Wall Street’s view: PVH versus peers
PVH (PVH) has been rated by 18 Wall Street analysts, who have a neutral-to-positive outlook on the company. The analysts have rated the company a 2.2 on a scale of 1 (strong buy) to 5 (strong sell).
PVH has a better rating than peers Ralph Lauren (RL), VF (VFC), and Gap (GPS), which have been assigned ratings of 2.6, 2.5, and, 3.1, respectively. Hanesbrands (HBI), however, has an even better rating of 1.9.
Comparing Wall Street recommendations
67% of the analysts have recommended buying PVH stock, while only 42% and 32% recommend buying VF and Ralph Lauren. 73% recommend buying Hanesbrands and only 9% recommend buying Gap. 28% of the analysts have recommended holding PVH and 6% have recommended selling the stock. None of the analysts recommend selling Hanesbrands or Ralph Lauren.
Comparing target prices and gain potential
PVH is currently trading at $109, ~6% below its 52-week high price. Analysts expect the company’s stock price to touch $118.70 over the next 12 months. This indicates an upside potential of ~9%.
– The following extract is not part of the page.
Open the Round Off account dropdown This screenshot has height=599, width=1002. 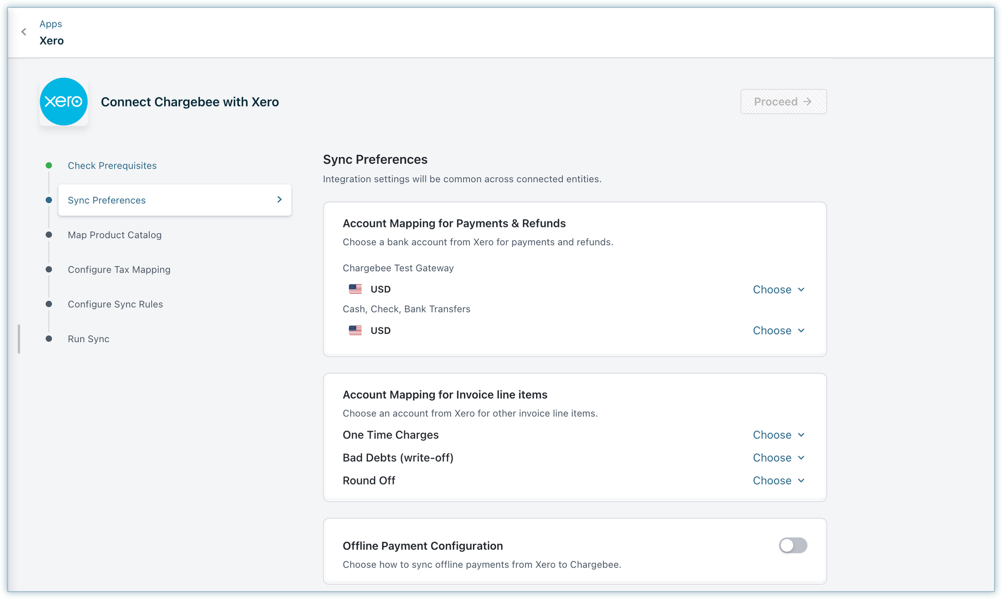tap(778, 480)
Despite a 48% rise in share prices this year, the company has a better upside potential than VFC, Ralph Lauren, and Gap. While VFC’s price is predicted to rise 6% over the next year, RL and Gap are likely to witness stock price falls of 4% and 1%, respectively.
PVH is currently trading at a one-year earnings multiple of 15.4x, operating closer to the upper end of its 52-week PE (price-to-earnings) range of 10.2x to 16.9x. The company, however, continues to trade at a discount to peers VFC and Ralph Lauren, which are valued at 16.7x and 20.2x, respectively. HBI and Gap are cheaper than PVH, trading at 11.6x and 13x, respectively. ETF investors seeking to add exposure to PVH could consider the First Trust Large Cap Value AlphaDEX ETF (FTA), which invests 0.81% of its portfolio in PVH.